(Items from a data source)
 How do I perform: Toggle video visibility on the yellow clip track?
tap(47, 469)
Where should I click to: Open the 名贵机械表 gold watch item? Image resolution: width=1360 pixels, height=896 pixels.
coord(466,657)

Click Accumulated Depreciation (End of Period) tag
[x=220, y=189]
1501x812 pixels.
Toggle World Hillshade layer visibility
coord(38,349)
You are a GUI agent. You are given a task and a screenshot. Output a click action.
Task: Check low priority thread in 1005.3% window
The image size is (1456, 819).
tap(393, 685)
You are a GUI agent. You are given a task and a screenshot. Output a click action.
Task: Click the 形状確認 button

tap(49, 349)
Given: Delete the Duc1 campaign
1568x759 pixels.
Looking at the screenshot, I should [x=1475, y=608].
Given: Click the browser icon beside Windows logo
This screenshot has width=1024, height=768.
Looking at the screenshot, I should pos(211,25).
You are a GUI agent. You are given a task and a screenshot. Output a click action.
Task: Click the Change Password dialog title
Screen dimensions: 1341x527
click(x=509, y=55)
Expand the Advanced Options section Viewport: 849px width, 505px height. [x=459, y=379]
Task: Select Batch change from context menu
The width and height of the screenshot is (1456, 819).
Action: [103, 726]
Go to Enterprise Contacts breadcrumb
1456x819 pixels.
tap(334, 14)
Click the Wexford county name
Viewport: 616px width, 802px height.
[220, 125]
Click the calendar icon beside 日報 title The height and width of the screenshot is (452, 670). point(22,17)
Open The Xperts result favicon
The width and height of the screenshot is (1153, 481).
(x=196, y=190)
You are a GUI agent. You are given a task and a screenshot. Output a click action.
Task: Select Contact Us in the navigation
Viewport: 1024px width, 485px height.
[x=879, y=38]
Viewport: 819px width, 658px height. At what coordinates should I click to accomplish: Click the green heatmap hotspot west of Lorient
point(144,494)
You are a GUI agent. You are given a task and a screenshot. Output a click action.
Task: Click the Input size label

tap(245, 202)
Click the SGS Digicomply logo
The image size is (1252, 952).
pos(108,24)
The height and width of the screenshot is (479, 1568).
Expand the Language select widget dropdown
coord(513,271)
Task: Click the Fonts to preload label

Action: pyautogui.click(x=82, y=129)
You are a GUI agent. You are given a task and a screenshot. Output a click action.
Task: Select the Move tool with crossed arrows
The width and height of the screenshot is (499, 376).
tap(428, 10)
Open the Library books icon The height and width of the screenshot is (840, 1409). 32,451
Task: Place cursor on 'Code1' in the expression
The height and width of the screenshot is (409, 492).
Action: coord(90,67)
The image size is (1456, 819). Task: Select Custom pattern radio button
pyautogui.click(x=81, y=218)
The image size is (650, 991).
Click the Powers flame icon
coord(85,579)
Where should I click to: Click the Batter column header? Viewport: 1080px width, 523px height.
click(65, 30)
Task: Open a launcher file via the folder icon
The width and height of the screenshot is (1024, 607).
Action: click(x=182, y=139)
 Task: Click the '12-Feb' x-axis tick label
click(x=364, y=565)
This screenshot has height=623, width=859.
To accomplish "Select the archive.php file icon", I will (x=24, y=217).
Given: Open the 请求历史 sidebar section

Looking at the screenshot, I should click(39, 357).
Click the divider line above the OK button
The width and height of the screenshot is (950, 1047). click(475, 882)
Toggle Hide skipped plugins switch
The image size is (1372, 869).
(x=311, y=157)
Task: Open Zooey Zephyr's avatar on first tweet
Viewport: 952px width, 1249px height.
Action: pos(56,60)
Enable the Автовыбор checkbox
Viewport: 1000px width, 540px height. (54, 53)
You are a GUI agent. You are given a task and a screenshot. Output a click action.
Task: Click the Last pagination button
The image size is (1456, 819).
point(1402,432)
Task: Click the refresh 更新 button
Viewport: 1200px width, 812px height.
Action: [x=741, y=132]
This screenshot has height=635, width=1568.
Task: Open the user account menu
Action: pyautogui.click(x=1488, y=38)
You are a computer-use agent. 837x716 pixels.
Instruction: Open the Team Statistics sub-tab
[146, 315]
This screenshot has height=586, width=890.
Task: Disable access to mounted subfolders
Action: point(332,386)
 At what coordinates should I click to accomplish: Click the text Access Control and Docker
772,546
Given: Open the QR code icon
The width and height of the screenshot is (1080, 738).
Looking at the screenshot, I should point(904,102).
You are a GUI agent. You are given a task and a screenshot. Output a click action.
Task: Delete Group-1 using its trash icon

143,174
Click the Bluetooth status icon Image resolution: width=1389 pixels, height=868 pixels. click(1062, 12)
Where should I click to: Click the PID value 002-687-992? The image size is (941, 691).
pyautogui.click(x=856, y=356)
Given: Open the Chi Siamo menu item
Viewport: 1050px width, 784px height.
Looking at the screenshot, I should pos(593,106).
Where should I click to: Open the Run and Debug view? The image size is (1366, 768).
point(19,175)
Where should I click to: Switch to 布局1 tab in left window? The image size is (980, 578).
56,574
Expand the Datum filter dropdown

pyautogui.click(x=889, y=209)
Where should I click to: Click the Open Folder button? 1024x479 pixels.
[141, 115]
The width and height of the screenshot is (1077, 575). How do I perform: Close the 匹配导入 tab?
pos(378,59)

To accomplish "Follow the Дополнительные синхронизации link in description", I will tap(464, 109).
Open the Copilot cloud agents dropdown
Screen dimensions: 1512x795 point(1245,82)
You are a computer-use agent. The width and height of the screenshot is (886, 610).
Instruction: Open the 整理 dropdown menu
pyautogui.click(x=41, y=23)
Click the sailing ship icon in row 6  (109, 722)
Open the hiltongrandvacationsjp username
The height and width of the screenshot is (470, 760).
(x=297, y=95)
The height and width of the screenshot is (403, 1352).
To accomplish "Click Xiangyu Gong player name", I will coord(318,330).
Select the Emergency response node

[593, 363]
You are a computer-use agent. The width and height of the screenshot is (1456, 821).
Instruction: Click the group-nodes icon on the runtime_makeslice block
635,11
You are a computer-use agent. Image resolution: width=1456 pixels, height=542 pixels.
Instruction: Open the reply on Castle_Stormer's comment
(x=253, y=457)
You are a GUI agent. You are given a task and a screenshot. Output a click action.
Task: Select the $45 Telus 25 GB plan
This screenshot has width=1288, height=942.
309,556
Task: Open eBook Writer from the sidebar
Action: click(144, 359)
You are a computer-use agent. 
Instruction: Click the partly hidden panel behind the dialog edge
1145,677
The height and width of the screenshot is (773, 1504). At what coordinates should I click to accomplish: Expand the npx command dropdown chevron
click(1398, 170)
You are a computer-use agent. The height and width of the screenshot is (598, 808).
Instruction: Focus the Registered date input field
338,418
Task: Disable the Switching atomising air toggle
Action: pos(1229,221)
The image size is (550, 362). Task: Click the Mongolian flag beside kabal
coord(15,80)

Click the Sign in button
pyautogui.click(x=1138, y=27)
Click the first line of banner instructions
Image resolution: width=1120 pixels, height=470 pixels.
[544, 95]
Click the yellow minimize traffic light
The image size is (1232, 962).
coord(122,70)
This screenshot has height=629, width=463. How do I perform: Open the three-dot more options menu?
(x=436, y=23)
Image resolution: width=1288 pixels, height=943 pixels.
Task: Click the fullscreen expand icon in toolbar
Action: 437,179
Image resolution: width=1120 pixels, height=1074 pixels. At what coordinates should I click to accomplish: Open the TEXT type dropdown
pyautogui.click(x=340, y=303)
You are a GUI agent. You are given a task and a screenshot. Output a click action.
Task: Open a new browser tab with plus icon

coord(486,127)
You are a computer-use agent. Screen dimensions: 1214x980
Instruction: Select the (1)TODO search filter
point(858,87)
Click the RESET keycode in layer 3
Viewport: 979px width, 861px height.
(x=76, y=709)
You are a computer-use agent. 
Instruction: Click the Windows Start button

> _Objective_:
Copy the items above word for word, starting with the line that contains "At what coordinates should I click to accomplish: Click the text" and ending after the line that contains "pyautogui.click(x=41, y=23)".

> _Reply_:
 At what coordinates should I click to accomplish: Click the text Access Control and Docker
772,546
Given: Open the QR code icon
The width and height of the screenshot is (1080, 738).
Looking at the screenshot, I should point(904,102).
You are a GUI agent. You are given a task and a screenshot. Output a click action.
Task: Delete Group-1 using its trash icon

143,174
Click the Bluetooth status icon Image resolution: width=1389 pixels, height=868 pixels. click(1062, 12)
Where should I click to: Click the PID value 002-687-992? The image size is (941, 691).
pyautogui.click(x=856, y=356)
Given: Open the Chi Siamo menu item
Viewport: 1050px width, 784px height.
Looking at the screenshot, I should pos(593,106).
Where should I click to: Open the Run and Debug view? The image size is (1366, 768).
point(19,175)
Where should I click to: Switch to 布局1 tab in left window? The image size is (980, 578).
56,574
Expand the Datum filter dropdown

pyautogui.click(x=889, y=209)
Where should I click to: Click the Open Folder button? 1024x479 pixels.
[141, 115]
The width and height of the screenshot is (1077, 575). How do I perform: Close the 匹配导入 tab?
pos(378,59)

To accomplish "Follow the Дополнительные синхронизации link in description", I will tap(464, 109).
Open the Copilot cloud agents dropdown
Screen dimensions: 1512x795 point(1245,82)
You are a computer-use agent. The width and height of the screenshot is (886, 610).
Instruction: Open the 整理 dropdown menu
pyautogui.click(x=41, y=23)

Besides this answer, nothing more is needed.